I felt that I had to try college and since I had fairly high marks in mathematics I decided to study engineering. I enrolled in East Tennessee State University in a pre-engineering course. I studied very hard because I was afraid I would flunk out and, true to form, came up with straight A's the first quarter. I concluded the work was not very difficult if I could do it; so the straight A's did little to bolster my self-confidence.
Beginning college was a good experience in some ways. The professors called me by my first name whereas I had grown up using my second. In a sense I felt I was a new person, but at the same time I realized I was the same inferior-feeling person despite the new name. However, I was able to start over without my new friends knowing all of my faults. There were many happy times as I learned to live away from home and involved myself in new activities. I visited church occasionally but had no fellowship and no direct challenge toward spiritual growth during these four years of college. I met my wife, Sue, during the second year and we dated regularly through my junior year. By this time I had decided that I had neither the intelligence nor the money to switch to an engineering school. Accordingly, I majored in mathematics and received a teaching certificate.
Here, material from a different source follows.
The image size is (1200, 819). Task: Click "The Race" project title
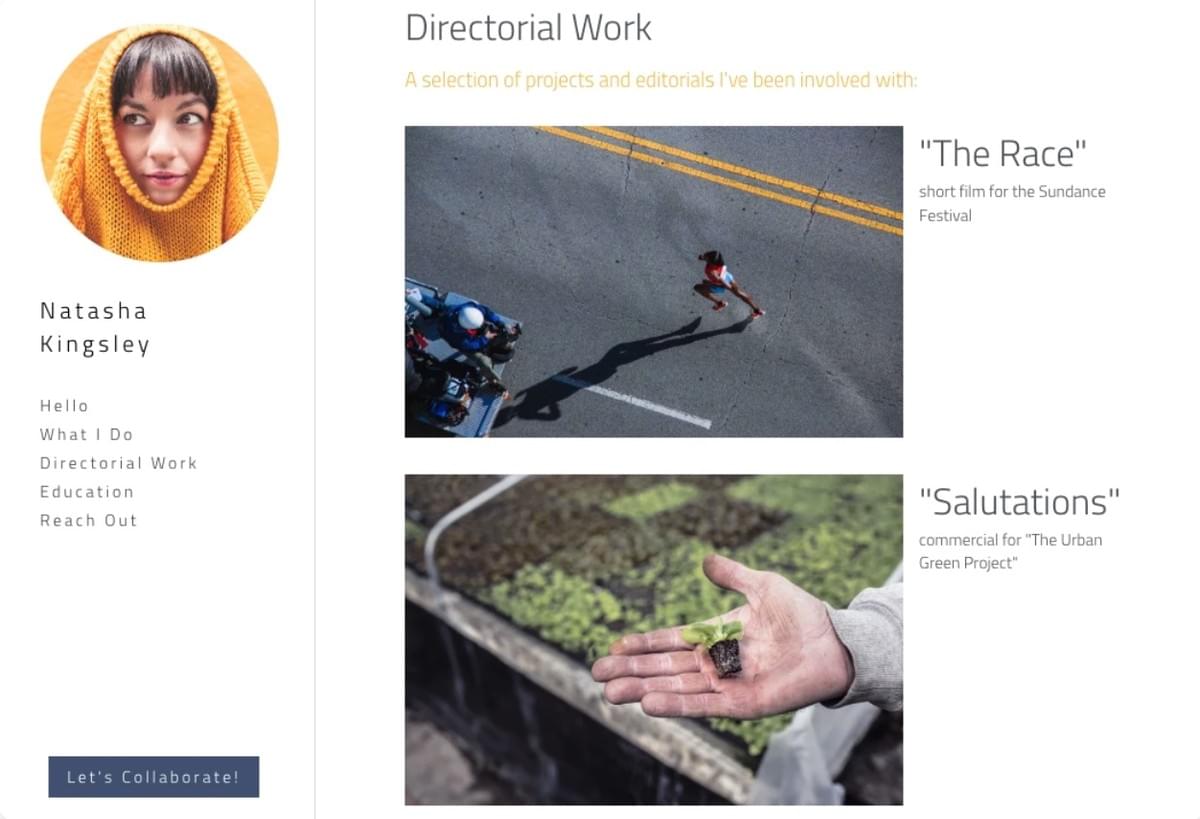point(1003,154)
I had informed my fiancé about my inferiority feelings, but she refused to believe me because of the front I presented. Despite the feelings of inferiority and insecurity, we proceeded to get married between my junior and senior years with neither of us employed. A month later, she got a teaching job and I commuted 100 miles daily to complete my senior year. As graduation approached I was faced with the possibility of military duty in Korea or securing employment in essential industry. I elected to apply to Glenn L. Martin Co. in Baltimore, Maryland and was hired by mail as an engineering draftsman. But I drawing courses, so I proceeded to fight the ‘moving upstairs’ syndrome again.
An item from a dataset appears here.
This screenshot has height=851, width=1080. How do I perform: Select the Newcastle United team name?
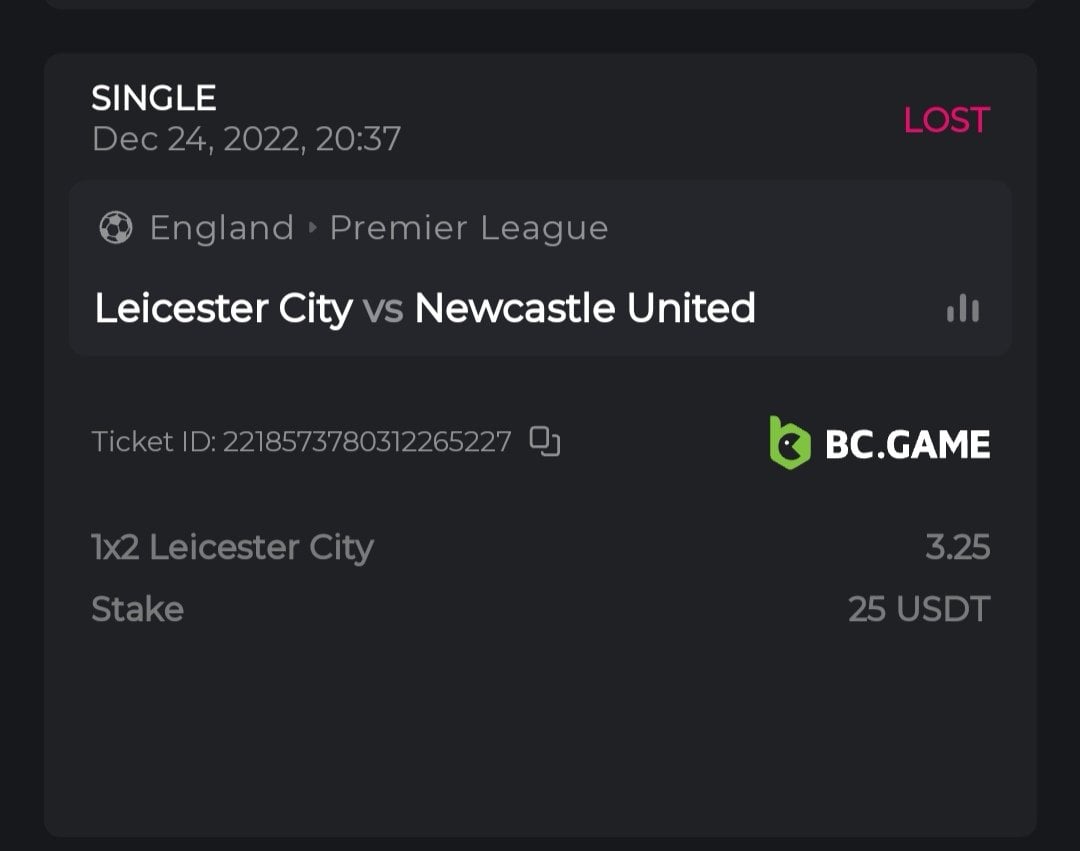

Although I felt I could not handle the work, two years and one son later, I had six men working for me. This was to begin a period of about five years during which I had the supervisory responsibility for up to twenty-five men. Some of the men were twice my age, and many had more engineering education and experience than I. I found myself supervising men who performed tasks I had never done. This, along with sin in my life, as well as increased family pressures, began to take their toll.
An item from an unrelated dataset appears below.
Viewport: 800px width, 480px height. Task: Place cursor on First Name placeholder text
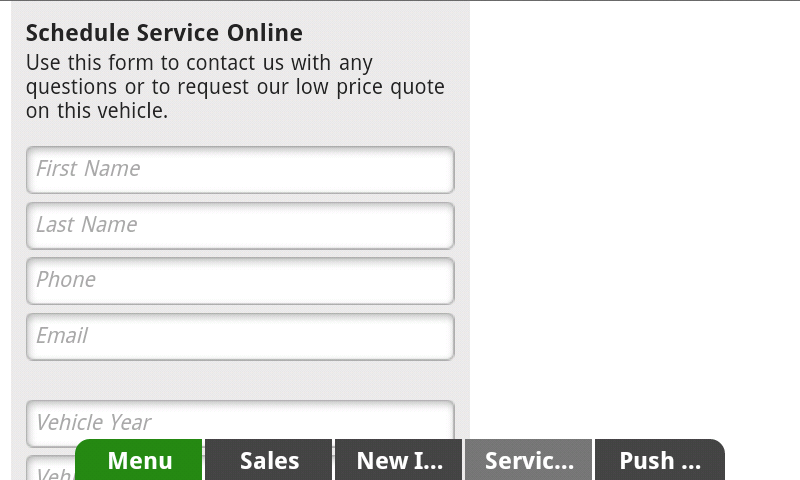point(88,169)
The day my first daughter was born, I was assigned the responsibility of supervising the installation design of the fuel system of a medium jet. As the job went on I began to have a voracious appetite and gained 25 pounds in six months. Anxiety increased to the point that I was put on tranquilizers and subsequently found I was feeding a duodenal ulcer. At about the time our second daughter was born, I was taking 400 mg of Thorazine per day while driving my car and continuing with my work. When I received the call that my wife was having our baby, I thought they said it was my mother. I started to place a long-distance call and checked myself saying, "That's impossible! My mother couldn't be having a baby." So I proceeded to go back to work. A little later the truth broke through, and I raced for the hospital to find my daughter was twenty minutes old.
My mental and emotional state drove me to try many things to find help. Since I was already a Christian and that didn't help, I looked elsewhere. Everything I did was misinterpreted by my wife as rejection of her and our children, which made matters worse rather than better. Although I knew she loved me, there would be times at work that I felt I would lose my mind in my longing just to hear her say, "I love you". The intensity of my anxiety and being out of touch with reality at times began to cause her problems as well.